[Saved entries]
━━━
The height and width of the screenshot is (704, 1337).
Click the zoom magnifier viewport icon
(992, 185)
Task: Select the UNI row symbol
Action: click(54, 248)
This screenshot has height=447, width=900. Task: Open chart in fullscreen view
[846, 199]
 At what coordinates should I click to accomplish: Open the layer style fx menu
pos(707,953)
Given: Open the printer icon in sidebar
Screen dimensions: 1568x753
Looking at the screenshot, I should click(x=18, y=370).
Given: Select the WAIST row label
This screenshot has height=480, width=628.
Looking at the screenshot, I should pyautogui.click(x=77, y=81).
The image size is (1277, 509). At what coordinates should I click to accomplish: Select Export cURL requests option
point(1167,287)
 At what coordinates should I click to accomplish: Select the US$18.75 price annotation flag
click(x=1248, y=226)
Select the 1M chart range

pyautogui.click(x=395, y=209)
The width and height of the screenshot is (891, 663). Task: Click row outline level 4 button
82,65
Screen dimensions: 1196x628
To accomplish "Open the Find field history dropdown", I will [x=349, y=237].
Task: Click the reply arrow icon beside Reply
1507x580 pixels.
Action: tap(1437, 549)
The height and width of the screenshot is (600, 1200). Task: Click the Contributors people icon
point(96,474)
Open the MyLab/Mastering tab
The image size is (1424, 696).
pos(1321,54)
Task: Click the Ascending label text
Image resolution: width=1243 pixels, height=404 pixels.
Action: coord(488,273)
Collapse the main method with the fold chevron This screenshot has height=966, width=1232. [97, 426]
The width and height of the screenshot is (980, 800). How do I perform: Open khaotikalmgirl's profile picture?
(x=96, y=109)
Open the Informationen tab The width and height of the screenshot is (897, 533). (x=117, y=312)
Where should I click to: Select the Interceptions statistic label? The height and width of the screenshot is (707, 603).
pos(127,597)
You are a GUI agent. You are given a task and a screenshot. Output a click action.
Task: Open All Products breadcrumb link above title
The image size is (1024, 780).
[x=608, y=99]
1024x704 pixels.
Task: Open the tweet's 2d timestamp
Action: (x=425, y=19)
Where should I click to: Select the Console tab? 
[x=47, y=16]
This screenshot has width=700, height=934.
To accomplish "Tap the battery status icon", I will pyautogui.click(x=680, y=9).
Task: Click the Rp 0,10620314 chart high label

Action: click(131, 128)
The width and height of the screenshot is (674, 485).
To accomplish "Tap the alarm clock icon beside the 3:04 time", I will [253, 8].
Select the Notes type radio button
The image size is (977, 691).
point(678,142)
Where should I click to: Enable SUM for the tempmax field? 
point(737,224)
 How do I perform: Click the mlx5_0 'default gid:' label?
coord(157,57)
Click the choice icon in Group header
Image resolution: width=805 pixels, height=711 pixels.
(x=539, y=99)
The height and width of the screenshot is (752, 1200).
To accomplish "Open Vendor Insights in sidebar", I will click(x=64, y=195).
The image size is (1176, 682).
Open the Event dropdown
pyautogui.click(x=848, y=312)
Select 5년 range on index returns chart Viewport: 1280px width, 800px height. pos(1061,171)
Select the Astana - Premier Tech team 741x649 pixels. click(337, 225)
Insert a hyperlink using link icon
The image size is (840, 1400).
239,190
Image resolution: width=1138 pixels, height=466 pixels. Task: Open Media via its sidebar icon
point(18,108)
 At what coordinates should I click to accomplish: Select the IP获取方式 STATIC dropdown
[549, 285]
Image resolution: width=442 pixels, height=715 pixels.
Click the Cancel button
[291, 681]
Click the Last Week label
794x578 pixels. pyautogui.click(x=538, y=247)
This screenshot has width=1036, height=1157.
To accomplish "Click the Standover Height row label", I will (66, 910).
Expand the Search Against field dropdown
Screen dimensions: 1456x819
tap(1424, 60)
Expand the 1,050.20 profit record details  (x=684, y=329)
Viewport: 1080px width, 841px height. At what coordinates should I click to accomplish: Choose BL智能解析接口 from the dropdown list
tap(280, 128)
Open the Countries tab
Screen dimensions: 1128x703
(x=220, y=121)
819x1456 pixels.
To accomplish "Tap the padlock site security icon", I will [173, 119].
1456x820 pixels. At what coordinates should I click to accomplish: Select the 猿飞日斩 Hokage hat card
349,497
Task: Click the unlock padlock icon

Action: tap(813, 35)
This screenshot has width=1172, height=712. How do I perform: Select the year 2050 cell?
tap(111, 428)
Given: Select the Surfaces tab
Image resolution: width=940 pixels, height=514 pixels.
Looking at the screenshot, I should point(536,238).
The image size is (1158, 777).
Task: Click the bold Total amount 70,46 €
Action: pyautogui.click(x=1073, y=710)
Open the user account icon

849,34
━━━
**PROBLEM TO WORK ON:**
Which lines above hold the word "link"? Copy each of them.

**ANSWER SPACE:**
Task: Open All Products breadcrumb link above title
Insert a hyperlink using link icon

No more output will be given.